### Information shown
___

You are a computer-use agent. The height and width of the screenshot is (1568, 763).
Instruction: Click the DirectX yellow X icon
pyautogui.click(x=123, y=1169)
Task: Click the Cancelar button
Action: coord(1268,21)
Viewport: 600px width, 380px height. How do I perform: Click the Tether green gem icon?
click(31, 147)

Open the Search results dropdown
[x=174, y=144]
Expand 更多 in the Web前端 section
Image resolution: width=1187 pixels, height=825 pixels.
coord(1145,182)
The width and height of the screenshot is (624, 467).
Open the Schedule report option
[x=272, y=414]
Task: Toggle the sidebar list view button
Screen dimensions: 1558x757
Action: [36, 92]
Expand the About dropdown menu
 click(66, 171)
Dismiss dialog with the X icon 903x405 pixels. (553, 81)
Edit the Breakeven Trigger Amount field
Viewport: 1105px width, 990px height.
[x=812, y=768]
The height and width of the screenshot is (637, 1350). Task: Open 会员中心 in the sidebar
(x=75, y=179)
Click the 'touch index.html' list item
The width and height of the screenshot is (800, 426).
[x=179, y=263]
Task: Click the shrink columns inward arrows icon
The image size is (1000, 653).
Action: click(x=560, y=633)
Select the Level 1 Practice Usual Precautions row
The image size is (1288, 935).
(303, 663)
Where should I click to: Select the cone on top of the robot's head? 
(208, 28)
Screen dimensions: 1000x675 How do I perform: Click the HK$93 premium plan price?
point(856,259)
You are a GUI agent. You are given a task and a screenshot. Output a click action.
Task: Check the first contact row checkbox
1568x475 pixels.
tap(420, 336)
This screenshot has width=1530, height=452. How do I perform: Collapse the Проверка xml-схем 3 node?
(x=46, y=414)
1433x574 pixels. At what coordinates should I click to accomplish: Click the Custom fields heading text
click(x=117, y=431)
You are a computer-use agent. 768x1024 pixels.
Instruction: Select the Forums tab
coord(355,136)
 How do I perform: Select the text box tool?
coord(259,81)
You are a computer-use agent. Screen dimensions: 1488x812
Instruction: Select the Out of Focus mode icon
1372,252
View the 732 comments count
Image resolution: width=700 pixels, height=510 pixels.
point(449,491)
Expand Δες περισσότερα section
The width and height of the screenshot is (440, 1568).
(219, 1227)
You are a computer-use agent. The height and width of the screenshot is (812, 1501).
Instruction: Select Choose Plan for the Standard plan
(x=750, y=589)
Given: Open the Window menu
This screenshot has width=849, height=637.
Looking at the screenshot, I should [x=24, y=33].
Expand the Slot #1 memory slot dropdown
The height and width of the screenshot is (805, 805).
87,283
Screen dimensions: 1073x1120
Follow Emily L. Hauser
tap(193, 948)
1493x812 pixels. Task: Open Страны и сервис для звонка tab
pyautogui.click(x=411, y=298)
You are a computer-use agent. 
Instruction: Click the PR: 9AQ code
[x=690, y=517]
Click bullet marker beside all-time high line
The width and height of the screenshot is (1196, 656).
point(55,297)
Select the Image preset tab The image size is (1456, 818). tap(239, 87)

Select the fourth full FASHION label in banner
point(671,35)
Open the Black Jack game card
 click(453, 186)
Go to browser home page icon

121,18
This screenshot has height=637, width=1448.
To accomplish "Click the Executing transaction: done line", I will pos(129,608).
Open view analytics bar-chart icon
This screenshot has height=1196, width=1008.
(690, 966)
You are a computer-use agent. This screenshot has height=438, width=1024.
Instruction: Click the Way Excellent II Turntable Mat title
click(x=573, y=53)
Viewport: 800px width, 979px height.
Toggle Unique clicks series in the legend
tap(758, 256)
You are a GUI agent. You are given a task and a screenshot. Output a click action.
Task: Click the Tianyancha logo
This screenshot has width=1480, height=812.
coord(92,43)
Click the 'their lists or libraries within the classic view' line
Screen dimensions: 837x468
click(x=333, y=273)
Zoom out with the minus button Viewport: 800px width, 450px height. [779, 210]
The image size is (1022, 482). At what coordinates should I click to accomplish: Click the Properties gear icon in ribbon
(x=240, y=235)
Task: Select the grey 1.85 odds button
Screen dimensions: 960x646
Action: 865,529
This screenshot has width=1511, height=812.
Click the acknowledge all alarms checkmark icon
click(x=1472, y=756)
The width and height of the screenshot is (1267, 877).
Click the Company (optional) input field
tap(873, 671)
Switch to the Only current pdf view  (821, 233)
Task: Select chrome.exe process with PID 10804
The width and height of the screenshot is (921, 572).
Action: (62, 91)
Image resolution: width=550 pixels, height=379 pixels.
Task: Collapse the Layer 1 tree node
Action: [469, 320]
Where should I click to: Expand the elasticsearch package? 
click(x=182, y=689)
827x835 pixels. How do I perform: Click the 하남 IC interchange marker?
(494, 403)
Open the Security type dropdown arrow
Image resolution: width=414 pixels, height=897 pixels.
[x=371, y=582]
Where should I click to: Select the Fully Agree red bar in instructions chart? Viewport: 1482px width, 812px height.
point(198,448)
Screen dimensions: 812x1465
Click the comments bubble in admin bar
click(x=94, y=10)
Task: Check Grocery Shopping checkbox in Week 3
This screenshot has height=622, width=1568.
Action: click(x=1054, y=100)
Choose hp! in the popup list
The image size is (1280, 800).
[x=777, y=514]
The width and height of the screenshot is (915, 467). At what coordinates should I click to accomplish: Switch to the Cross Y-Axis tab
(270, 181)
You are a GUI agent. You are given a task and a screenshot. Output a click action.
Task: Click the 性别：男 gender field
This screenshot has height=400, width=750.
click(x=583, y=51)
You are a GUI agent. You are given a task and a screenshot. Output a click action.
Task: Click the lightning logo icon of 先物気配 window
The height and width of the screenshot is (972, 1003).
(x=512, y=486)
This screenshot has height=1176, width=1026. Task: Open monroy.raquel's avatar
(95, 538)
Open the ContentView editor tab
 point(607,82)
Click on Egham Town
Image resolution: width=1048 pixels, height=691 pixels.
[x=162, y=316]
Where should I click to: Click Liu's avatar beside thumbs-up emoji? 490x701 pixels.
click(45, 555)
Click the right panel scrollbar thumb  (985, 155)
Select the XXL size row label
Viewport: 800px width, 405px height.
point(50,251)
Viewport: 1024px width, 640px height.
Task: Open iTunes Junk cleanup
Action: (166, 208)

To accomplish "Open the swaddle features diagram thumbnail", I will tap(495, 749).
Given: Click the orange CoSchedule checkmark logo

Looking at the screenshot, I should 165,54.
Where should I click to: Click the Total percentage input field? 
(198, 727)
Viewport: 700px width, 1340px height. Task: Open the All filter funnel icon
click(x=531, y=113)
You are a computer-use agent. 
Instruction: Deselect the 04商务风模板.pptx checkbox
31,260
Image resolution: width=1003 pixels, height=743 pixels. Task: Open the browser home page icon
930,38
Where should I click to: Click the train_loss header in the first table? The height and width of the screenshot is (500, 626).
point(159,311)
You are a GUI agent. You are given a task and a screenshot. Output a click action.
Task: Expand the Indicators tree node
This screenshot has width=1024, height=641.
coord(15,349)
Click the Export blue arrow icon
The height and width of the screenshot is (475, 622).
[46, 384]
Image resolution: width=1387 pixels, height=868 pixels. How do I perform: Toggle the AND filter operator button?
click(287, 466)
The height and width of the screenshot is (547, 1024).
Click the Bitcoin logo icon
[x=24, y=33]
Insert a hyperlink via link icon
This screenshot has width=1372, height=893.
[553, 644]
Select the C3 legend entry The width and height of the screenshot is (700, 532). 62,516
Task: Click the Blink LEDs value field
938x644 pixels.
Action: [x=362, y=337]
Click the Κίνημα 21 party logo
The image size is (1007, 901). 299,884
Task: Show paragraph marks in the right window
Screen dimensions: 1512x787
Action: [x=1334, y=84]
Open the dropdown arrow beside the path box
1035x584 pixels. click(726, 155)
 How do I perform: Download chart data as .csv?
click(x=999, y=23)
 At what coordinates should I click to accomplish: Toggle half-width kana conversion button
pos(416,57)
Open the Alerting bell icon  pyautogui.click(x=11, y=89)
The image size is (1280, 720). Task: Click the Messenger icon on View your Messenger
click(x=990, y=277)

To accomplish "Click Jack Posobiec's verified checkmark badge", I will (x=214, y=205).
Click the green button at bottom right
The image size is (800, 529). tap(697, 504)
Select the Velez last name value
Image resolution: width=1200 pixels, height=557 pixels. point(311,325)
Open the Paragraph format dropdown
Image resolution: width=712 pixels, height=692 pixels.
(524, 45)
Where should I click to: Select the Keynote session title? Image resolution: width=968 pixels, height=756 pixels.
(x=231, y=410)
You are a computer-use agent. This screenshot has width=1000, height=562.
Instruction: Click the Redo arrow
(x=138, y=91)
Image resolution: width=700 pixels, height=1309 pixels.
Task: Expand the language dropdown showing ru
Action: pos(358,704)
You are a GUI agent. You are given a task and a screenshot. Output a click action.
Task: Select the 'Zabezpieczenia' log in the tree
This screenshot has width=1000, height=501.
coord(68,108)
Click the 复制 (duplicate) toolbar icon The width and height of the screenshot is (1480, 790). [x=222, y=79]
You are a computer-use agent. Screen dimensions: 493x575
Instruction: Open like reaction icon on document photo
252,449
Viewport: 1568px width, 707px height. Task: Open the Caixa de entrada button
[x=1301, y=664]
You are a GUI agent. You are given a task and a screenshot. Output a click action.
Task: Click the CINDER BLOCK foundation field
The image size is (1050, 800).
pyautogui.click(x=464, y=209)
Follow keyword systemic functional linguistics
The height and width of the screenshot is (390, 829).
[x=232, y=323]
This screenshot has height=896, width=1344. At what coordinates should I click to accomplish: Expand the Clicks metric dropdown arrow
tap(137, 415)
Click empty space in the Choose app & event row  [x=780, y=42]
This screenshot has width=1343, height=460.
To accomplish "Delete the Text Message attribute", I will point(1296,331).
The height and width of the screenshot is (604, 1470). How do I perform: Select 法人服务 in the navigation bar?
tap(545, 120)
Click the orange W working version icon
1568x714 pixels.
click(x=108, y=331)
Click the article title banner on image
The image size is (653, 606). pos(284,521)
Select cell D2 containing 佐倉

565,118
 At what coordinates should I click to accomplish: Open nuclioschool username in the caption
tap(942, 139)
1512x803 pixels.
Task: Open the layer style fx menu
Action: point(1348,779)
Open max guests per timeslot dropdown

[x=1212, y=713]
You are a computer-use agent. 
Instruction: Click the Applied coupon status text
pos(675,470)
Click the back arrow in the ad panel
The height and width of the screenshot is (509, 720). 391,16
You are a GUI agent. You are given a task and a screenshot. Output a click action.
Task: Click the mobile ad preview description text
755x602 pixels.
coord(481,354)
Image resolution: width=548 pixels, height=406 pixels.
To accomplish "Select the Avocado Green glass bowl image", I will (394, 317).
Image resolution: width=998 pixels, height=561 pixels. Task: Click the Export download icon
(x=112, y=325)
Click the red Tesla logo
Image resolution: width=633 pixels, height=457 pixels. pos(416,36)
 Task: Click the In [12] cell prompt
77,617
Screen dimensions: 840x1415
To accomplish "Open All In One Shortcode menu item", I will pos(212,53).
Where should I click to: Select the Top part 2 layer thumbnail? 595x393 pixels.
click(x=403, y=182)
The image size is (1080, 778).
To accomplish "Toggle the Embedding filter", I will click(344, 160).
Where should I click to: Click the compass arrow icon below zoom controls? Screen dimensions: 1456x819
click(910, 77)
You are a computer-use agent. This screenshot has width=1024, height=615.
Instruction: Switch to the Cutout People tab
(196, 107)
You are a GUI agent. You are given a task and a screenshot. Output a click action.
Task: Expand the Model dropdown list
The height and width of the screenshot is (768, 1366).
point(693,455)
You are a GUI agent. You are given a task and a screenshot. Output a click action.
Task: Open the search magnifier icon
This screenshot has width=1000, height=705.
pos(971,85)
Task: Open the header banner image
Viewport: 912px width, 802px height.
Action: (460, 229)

___

### Task statement
Scan the entries above for the word "will" and collect each line holding it.

### Exercise answer
To accomplish "Click the Executing transaction: done line", I will pos(129,608).
To accomplish "Open the swaddle features diagram thumbnail", I will tap(495, 749).
To accomplish "Click Jack Posobiec's verified checkmark badge", I will (x=214, y=205).
To accomplish "Delete the Text Message attribute", I will point(1296,331).
To accomplish "Select the Avocado Green glass bowl image", I will (394, 317).
To accomplish "Open All In One Shortcode menu item", I will pos(212,53).
To accomplish "Toggle the Embedding filter", I will click(344, 160).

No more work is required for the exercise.